Integrating Ghanaian palm oil smallholders into global markets

While oil palm is indigenous to West Africa, the region produces only six percent of the global palm oil which is not enough to meet the region’s demand. There are about 4 million hectares of palm oil in West Africa which is mostly producing low yields. The average yield of oil palm farms is around 4 tons of fresh fruit bunches per ha per year, which is only 25 percent of what could be produced on smallholdings. Poor agronomy, limited use of fertilizer and the use of low yielding planting materials are among the causes for low yields.

Palm oil smallholders in Ghana provide more than 70 percent of fresh fruit bunches required by processing mills, which supply major companies such as Unilever and Wilmar. The Roundtable on Sustainable Palm Oil (RSPO) provides an integrated framework for economic, social and environmental sustainability, thus enabling a transition from subsistence farming to rural entrepreneurship. With actors in the palm oil supply chain pushing for sustainable palm oil production through RSPO certification, smallholders risk being cut out of the supply chain if they do not attain RSPO certification or minimum quality standards.
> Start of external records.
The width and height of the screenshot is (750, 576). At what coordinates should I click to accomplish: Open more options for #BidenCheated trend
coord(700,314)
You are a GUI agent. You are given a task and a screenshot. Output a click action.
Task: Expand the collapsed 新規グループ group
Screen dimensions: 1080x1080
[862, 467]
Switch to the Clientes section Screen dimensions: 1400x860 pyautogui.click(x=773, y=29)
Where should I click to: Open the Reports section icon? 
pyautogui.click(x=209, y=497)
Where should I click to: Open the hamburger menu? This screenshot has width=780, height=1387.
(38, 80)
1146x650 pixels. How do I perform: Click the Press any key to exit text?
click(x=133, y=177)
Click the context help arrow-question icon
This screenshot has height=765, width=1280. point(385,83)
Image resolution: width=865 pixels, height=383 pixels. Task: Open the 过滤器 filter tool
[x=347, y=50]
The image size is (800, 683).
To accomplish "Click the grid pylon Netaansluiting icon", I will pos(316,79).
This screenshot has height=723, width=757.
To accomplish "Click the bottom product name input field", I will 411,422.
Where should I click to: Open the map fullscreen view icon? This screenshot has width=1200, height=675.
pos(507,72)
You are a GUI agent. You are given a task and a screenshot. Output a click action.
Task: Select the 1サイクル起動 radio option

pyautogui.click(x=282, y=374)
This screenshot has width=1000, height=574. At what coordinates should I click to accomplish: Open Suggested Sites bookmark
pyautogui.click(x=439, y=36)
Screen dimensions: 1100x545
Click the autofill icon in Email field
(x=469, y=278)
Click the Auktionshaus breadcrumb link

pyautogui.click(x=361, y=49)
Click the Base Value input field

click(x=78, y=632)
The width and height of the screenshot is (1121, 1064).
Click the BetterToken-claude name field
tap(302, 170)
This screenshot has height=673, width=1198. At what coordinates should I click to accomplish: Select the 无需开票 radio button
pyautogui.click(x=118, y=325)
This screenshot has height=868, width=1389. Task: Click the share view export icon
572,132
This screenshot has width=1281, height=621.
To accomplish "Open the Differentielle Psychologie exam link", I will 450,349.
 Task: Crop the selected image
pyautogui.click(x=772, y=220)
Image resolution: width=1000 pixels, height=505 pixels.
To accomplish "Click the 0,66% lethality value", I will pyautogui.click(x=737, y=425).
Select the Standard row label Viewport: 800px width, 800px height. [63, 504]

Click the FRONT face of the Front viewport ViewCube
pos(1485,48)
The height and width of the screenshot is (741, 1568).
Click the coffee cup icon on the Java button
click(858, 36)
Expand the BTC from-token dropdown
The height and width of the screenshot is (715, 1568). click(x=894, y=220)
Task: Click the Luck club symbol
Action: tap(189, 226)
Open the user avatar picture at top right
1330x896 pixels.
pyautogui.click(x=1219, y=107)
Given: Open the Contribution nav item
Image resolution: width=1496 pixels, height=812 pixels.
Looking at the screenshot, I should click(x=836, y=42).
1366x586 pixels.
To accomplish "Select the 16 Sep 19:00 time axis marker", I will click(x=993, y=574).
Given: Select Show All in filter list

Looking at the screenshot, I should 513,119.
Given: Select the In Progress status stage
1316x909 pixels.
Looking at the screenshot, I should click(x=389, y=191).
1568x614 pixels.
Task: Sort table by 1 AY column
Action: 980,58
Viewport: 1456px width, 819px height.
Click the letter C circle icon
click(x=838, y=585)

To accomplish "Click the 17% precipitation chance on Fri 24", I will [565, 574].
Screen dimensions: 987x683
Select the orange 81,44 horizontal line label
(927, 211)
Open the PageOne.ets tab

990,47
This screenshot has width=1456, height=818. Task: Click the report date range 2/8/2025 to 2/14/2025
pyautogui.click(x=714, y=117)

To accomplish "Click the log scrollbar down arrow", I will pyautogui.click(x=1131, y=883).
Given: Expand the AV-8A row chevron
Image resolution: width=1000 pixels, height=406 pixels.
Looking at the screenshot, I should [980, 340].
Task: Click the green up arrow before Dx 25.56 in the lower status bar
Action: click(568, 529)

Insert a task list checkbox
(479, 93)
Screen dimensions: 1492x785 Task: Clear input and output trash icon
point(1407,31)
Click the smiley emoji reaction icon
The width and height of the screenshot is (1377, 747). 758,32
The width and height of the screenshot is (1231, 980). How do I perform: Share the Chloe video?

Solidaridad envisions a world where all production and trade is done in a responsible way. With financial support from Johnson & Johnson, Cono Kaasmakers, RSPO and the Dutch Ministry of Foreign Affairs, the organization assisted two farmer groups comprising of 1 628 smallholders to attain RSPO certification. The project involves training of farmers in Good Agricultural Practices (GAP); and sensitizing smallholders on RSPO standards and certification requirements. It also promotes good governance within smallholder groups by putting in place effective internal control systems to prepare farmers for certification.

Improving the palm oil sector in Ghana

A combination of measures is required to make significant improvements in the oil palm sector. These measures include improving agronomic and management practices on farms, promoting sustainable oil palm development and mitigating environmental and social impacts. The FSP projects therefore seek to put these measures in place to make sustainable oil palm production the norm for smallholders in Ghana.

Project activities include:

  • Training of farmers in GAP and sustainable practices to improve yields;
  • Improving governance structures with the smallholder groups through the establishment of effective internal control systems;
  • Sharing lessons learnt with other oil palm processing companies who may wish to assist smallholders to go through RSPO certification;
  • and testing Ghana’s National Interpretation Guidance for smallholders and recommends modifications where necessary.

“Sustainable oil palm production is the new kid on the block and must be adopted by all if we want to be part of the Global Palm Oil Supply Chain,” says David Nunoo, Smallholder Manager of Twifo Oil Palm Plantation (TOPP). The project is implemented in partnership with TOPP and Benso Oil Palm Plantation (BOPP) palm oil mills, Unilever and Wilmar.